It has helped millions of people pay off their debt, which is great. However, it may not be the best method to actually pay off debt in the end.


Isn’t the debt snowball the only way to pay off debt? That is what Dave Ramsey teaches everyone to do, right?

There may be other methods – debt avalanche or debt stacking, debt snowflake, or a combination of all the methods that work the best.

So, should you choose the popular debt snowball method?

If you are thinking, I have no idea what all of the terms mean. Don’t worry… we will uncover all of the terms, so you can make a logical choice for you.

Today, we are going to dig into whether or not the debt snowball will work best for you.

Remember, this is your journey to becoming to debt free. So, be wary of comparing you situation to others. It will always be vastly different.

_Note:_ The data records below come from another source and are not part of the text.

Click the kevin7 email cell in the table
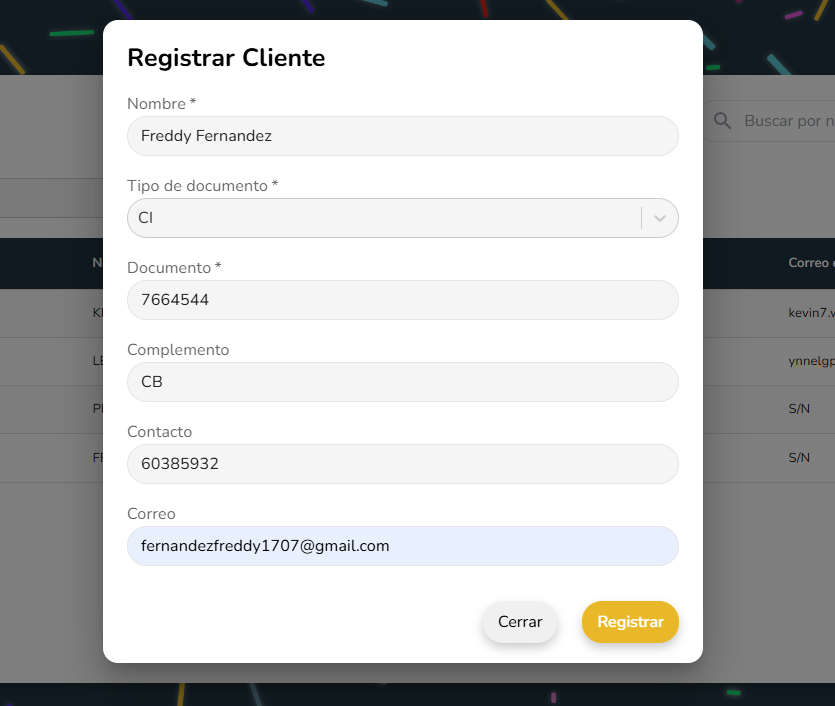Viewport: 835px width, 706px height. [811, 313]
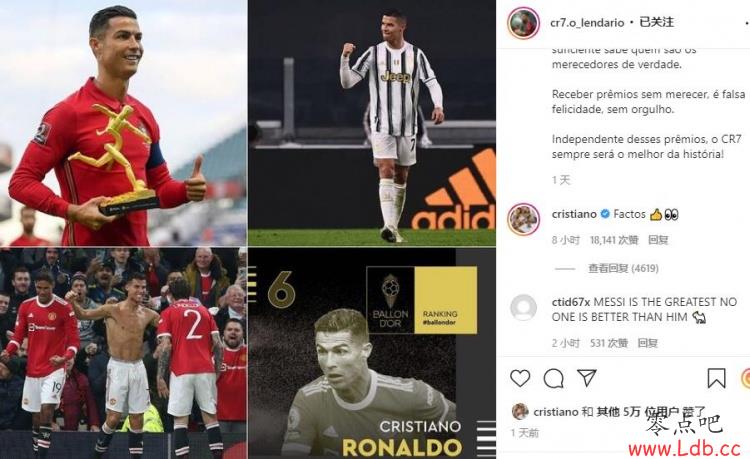Click Ballon d'Or ranking image tile
This screenshot has height=459, width=750.
[372, 353]
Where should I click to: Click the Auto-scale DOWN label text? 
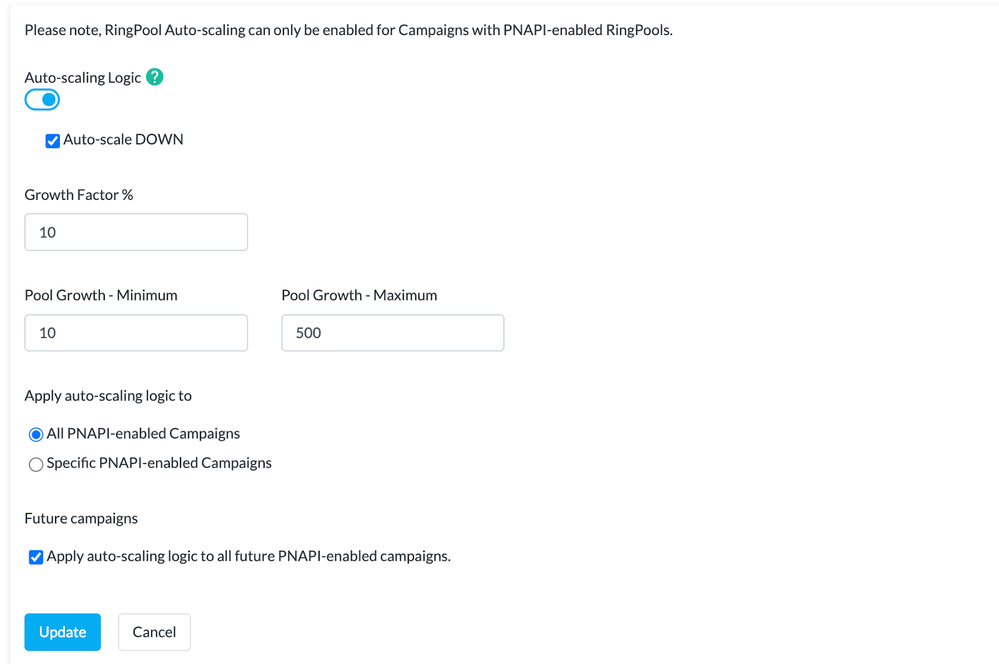click(123, 140)
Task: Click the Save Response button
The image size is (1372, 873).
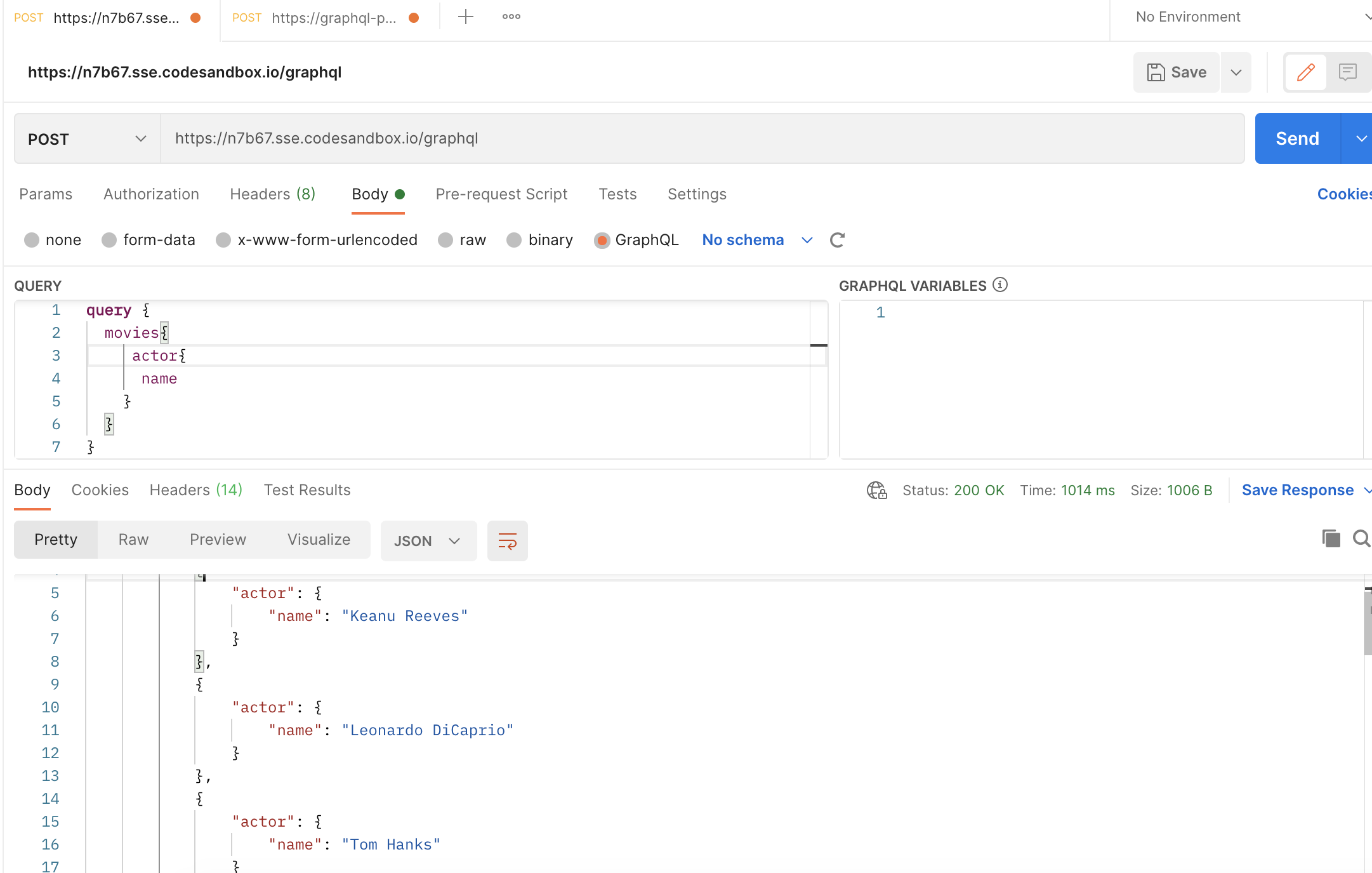Action: (1296, 489)
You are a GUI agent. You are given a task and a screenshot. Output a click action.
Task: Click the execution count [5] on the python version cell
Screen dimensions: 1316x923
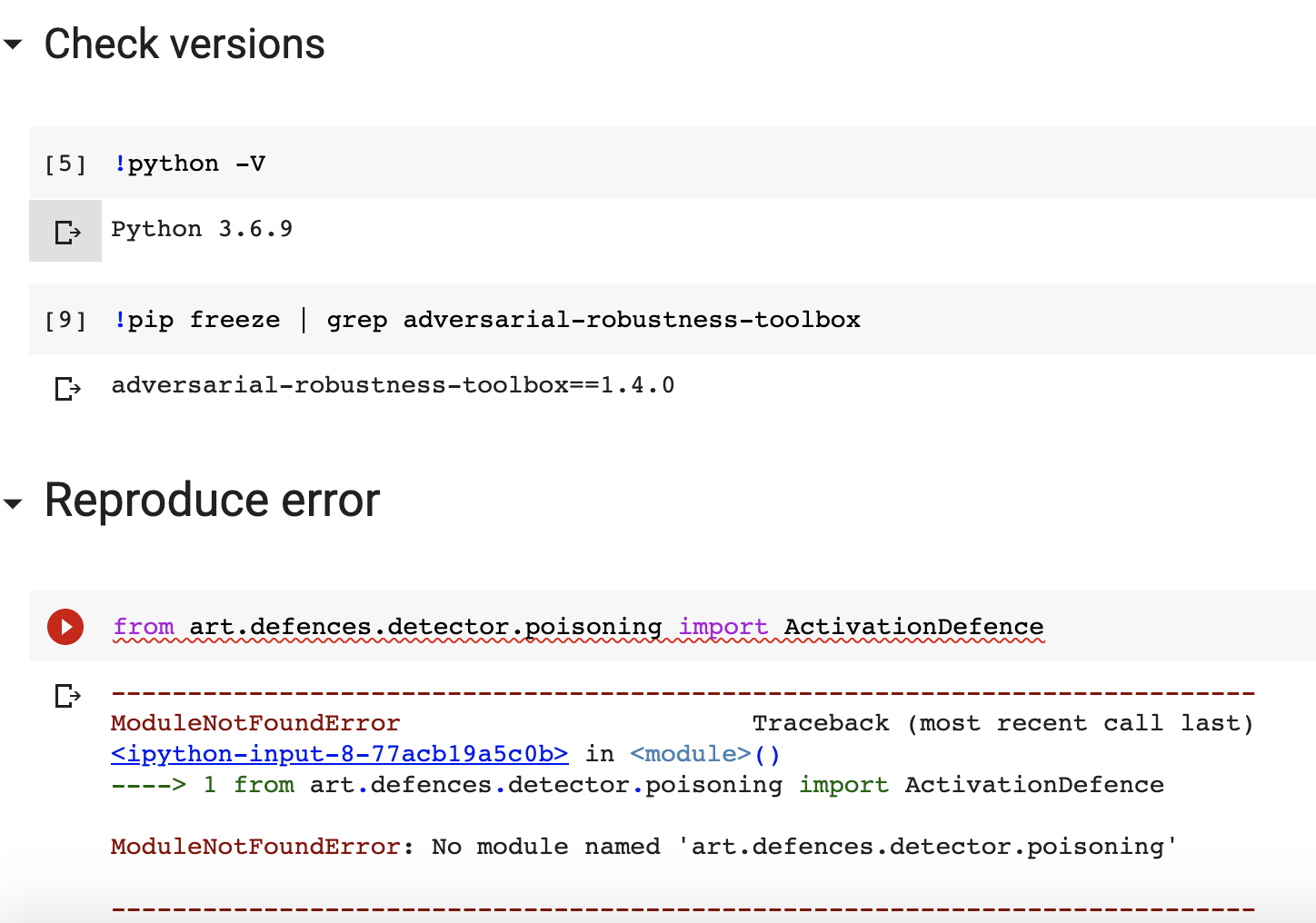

I am so happy I read this before choosing the debt snowball method to pay off my debt. Dave Ramsey made it famous, but this will make you question does the debt snowball really work? This post will go into detail on the debt snowball explained plus provide two examples.

How the Debt Snowball Works

Before we dig into the reasons against the debt snowball method, first let’s find common ground on how the debt snowball works.

First of all, throw out the interest rates on all of your debts as well as the payment amount. With the debt snowball, none of these factors are considered. They don’t matter when using this method to pay off debt.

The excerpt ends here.